Der Täter wollte vermutlich direkt an den Grenzübergang, die einzige für den Fahrzeugverkehr offene Straßenverbindung zwischen Indien und Pakistan auf halbem Weg zwischen dem pakistanischen Lahore und dem indischen Amritsar. Wäre ihm das gelungen, hätte es auch auf indischer Seite Tote und Verletzte gegeben. Medien in beiden Ländern äußern den Verdacht, dass die Absicht bestand, die Spannungen anzuheizen, die sich in den letzten Wochen immer wieder in Feuergefechten über die Grenze hinweg manifestierten. Den Hintergrund dafür liefert das ungelöste Problem der Kaschmirregion, die von beiden Nachbarn beansprucht wird und um die sie bereits dreimal Kriege führten. Sicherheitsexperten in beiden Ländern verweisen in diesem Zusammenhang darauf, dass die Terrororganisation Al Qaida vor kurzem verkündete, ihre Aktivitäten auf den ganzen südasiatischen Subkontinent auszudehnen und dafür gesonderte Strukturen aufzubauen.

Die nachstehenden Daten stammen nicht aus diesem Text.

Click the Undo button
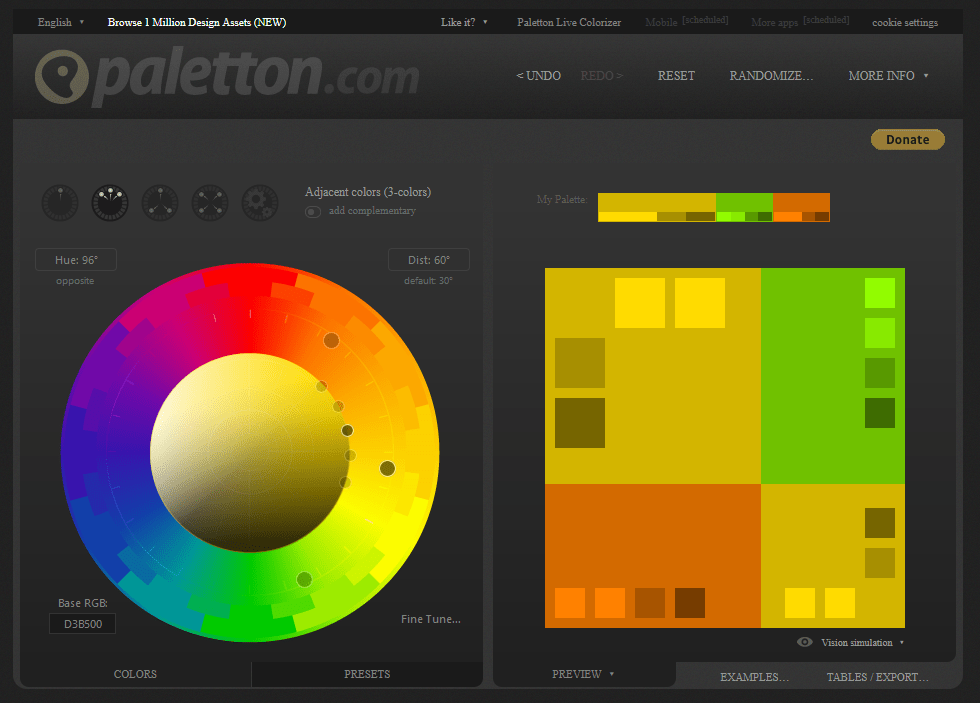 [538, 76]
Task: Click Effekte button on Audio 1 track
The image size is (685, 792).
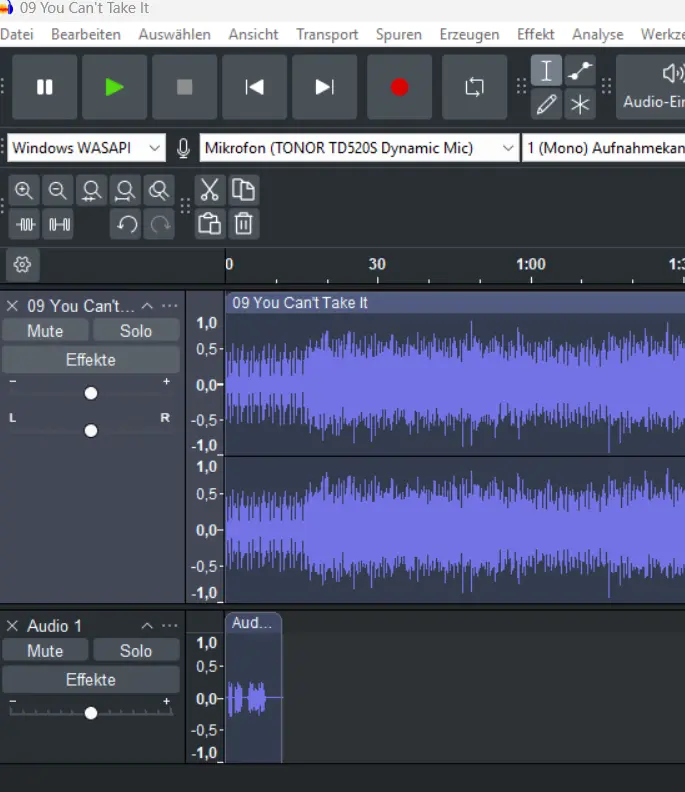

Die militanten Gruppen Jundullah und Jamaat-e-Ahrar, die mit den pakistanischen Taliban sowie mit Al Qaida vernetzt sind, übernahmen die Verantwortung für den Anschlag. Jundullah zog bereits im vorigen Jahr im nordwestpakistanischen Peshawar die Fäden für einen Überfall auf eine Kirche, bei dem 78 Menschen getötet worden waren. Ehsanullah Ehsan, ein Sprecher von Jamaat-e-Ahrar, erklärte: »Dies ist eine Fortführung unseres Dschihad zur Etablierung einer islamistischen Ordnung in Pakistan.« Die Gruppe werde ihre Angriffe auf »die Säulen des Systems der Ungläubigen«, die das Land jetzt regieren, fortsetzen.

Das Attentat erfolgte vier Monate nach Beginn einer Offensive der pakistanischen Streitkräfte im Gebiet Nordwasiristan, einem Rückzugsgebiet der Taliban. Militärexperten glauben, der Anschlag in Wagah könnte auch eine erste Vergeltungsaktion sein.